O eco das sirenes

O sol ainda mal dissipava o frio no final da manhã da última quarta-feira quando, no coração de Montenegro, o Tenente Daniel Augusto de Souza, do 5º BPM, comandou aos PMs presentes uma continência em homenagem ao policial civil Edler Gomes dos Santos. E sirenes de viaturas da Brigada Militar, Polícia Civil e Susepe gritaram seu dolorido adeus ao escrivão morto numa operação policial ali na cidade, no dia anterior. Augusto também foi policial civil, além de brigadiano, e sua voz emocionada ao citar mais um herói que tomba na defesa do povo gaúcho, não era só o símbolo de uma comoção que parou o Rio Grande do Sul inteiro. Era o retrato de nossa essência, da integração policial que nos faz unos na luta diária e ingrata contra uma cultura apodrecida de lucrar sem respeitar o outro, sem pudor ou escrúpulos, e usar a violência como instrumento desse lucro. Tristeza e incredulidade. E o canto de dor das sirenes gaúchas se misturou, naquela brisa gelada, ao eco das sirenes que ainda choram as mortes dos soldados Gustavo Júnior, Rodrigo Seixas e Marcelo Feijó.
Eu e uma turma de alunos-soldados, prestes a se formar, embarcamos no micro que nos levou ao ato num silêncio pesado. Eles estão chegando na vida policial e se formam na semana que vem.
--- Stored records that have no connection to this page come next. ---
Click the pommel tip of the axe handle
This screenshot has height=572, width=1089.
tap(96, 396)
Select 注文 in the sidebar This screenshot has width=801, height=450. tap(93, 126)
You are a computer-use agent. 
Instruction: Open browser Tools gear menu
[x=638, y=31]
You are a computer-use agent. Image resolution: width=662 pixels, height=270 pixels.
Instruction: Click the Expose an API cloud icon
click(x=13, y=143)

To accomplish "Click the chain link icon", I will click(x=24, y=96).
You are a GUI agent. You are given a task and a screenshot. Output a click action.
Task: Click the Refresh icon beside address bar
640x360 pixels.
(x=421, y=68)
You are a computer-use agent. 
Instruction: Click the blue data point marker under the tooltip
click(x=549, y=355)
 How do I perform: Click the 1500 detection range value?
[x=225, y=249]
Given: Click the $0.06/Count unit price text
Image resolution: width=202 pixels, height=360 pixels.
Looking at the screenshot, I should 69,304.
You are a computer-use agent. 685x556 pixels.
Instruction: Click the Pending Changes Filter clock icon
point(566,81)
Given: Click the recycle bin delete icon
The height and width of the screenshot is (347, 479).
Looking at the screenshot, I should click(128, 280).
Eu estou saindo, já poderia estar fora, cumpri quase um ano a mais das três décadas que me permitem pendurar os coturnos. Mais tarde, um aluno me procurou no intervalo dos treinamentos. Queria saber se perdi muitos colegas na vida, eu que, antes de servir na Escola de Formação e Especialização de Soldados, havia vivido, até março deste ano, exclusivamente em batalhões, no front do combate à criminalidade. Tive vontade de mentir. Mas a mentira não é um direito que cabe a um bom policial. E eu decidi, há mais de trinta anos, ser um bom policial. Não decidi ser um policial cheio de louros. Apenas ser um bom policial.
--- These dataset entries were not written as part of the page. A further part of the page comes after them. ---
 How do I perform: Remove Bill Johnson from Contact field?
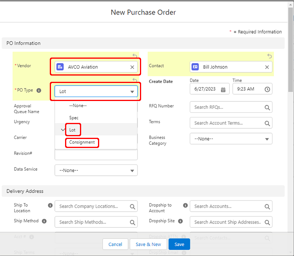(x=267, y=67)
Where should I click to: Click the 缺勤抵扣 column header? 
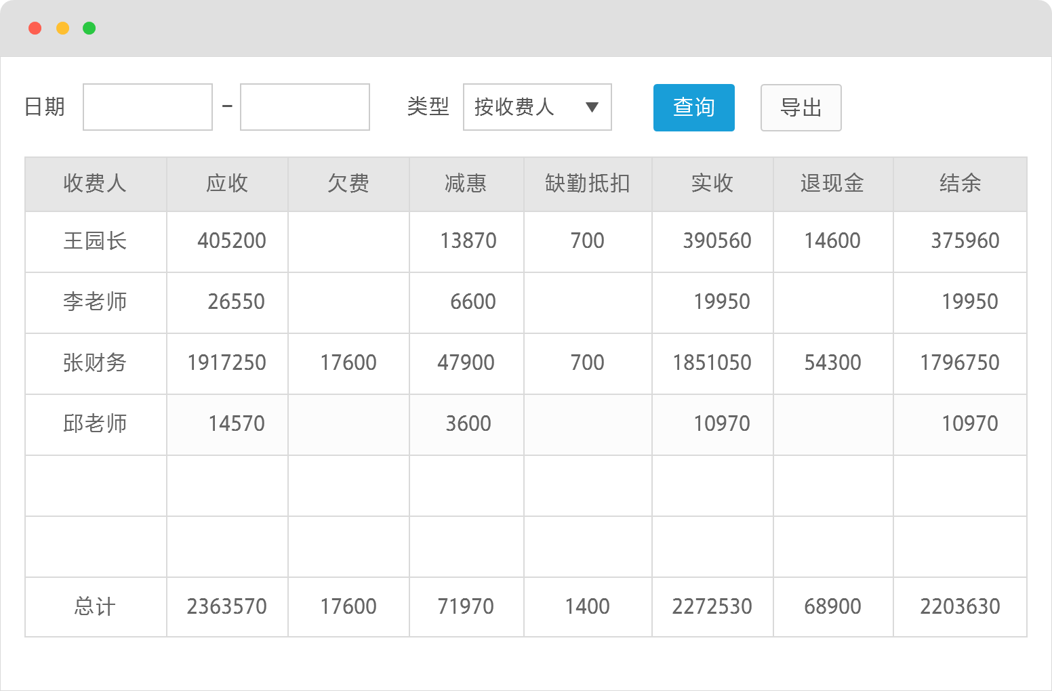tap(588, 184)
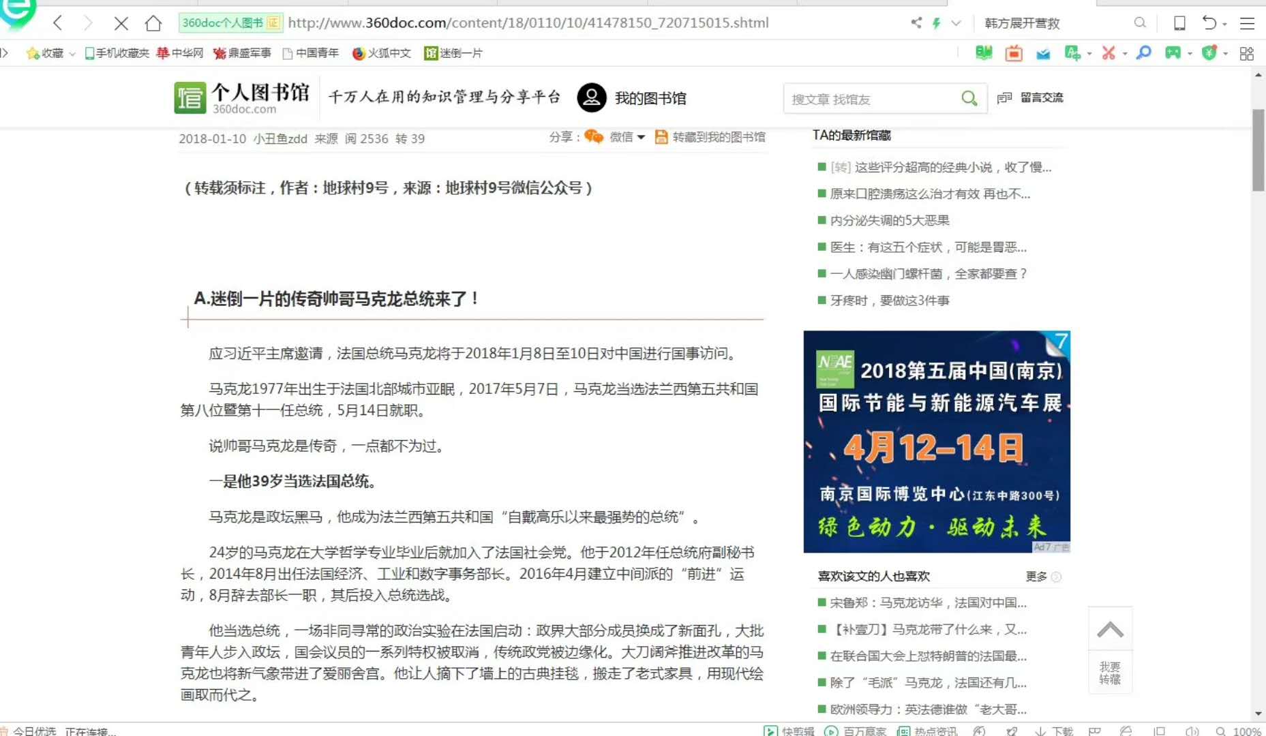Open 中国青年 bookmark
Viewport: 1266px width, 736px height.
(311, 53)
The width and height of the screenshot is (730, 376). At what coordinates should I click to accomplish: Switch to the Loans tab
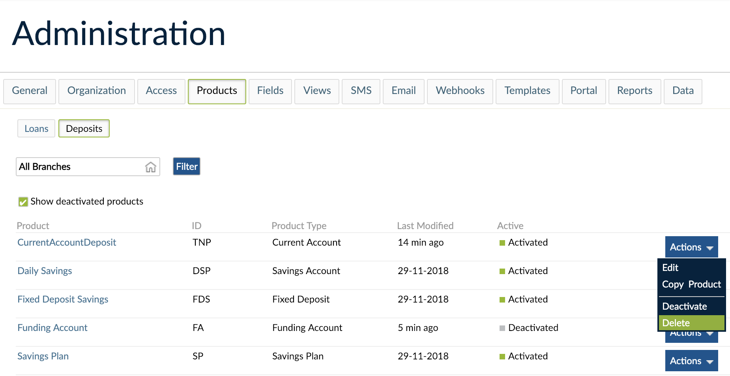(x=36, y=128)
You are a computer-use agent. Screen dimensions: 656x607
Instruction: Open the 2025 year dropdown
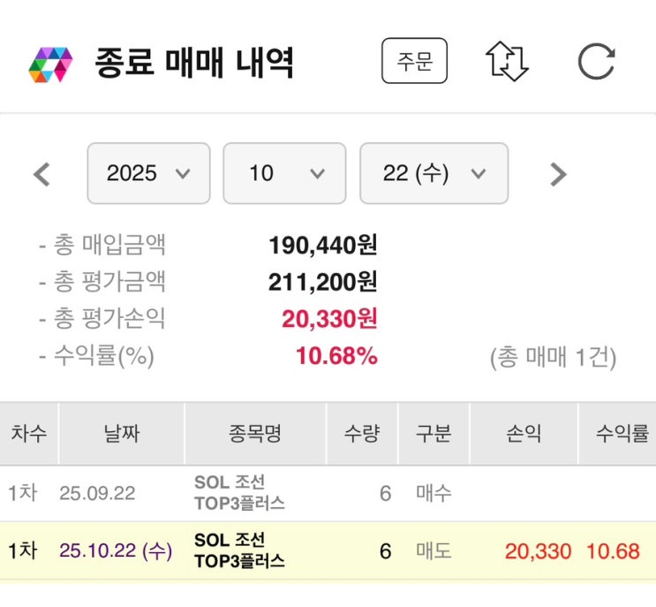[x=148, y=174]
Sim, perdi muitos, perdi até a conta, expliquei àquele rosto menino com idade para ser meu filho. Perdi grandes amigos. Irmãos. Mas, completei, também perdi a conta de quantos ladrões, assassinos, estupradores, golpistas, corruptos e toda sorte de lixo humano tive o prazer de prender. Mesmo que fossem soltos logo em seguida. O importante é nunca desistirmos da nossa missão. Ter coragem para honrar os colegas que tombaram. E perseverança para fazer jus ao suor e às lágrimas desse povo sofrido que, nos quatro cantos deste estado, só tem seus policiais para pedir socorro. Precisamos seguir correndo na direção contrária dos que fogem do perigo. E dos que aceitam a malandragem como meio de vida, seja ladrão de gado ou de carro, seja quem compra desses caras e se acha espertinho. Seja o traficante sem escrúpulos ou o usuário irresponsável que o patrocina.
A questão é que temos nos reunido em homenagens póstumas demais, nestes dias. Temos chorado demais. E há bandidos demais, armas demais nas mãos de criminosos e garantias legais demais para que eles continuem livres por aí, não se contentando em matar o cidadão comum, indo além e assassinando seus guardiões. Está claro o que falta. A imprensa da nossa terra se uniu para mudar uma cultura de violência e crime, impregnada no comportamento cotidiano da cidadania, comprometendo a essência democrática. Já passou da hora de todos os Poderes, sustentados pelo povo, se despirem de vaidades e teorias furadas e se unirem, em bloco, na defesa da cidadania e da liberdade.